By John Gruber
Upgraded — Get a new MacBook every two years. From $36.06/month with AppleCare+ included.
Madeline Buxton, writing for Refinery29 after getting an hour of hands-on time with HomePod:
Aesthetic, however, is only a very small part of the puzzle and one you’d expect Apple to excel at. Fortunately, HomePod also delivers where it counts: The sound. When I listened to the speaker next to Google Home Max, the latest Amazon Echo, and Sonos One, the vocals were consistently crisper and clearer on HomePod. The pluck of guitar strings pops, and bass notes have the robust thump-thump you want from them.
Interesting that Apple included Google Home Max in the comparisons. Back at WWDC in June, they only compared it against an Echo and a Sonos.
Regarding the limits of how HomePod works with multiple users:
Secondly, although everyone in your apartment will be able to use the speaker, only the person who sets up HomePod on their iCloud account will be able to send texts, set up reminders, and add notes via voice commands.

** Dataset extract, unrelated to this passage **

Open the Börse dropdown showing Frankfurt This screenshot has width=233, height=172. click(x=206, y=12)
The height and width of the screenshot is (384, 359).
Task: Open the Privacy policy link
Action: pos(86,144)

Google Home and Amazon Echo, meanwhile, can recognize different voices and provide personalized content accordingly. (If you do set up personal notifications on HomePod, these will only be available when you are on the network, so you don’t need to worry about your texts being read aloud at home when you are at work. If you don’t want them read aloud when you’re home, you can go into your HomeKit settings and turn off the notifications.)
I hope (and would expect) that full support for multiple users is on the drawing board, but simply didn’t make the cut for 1.0.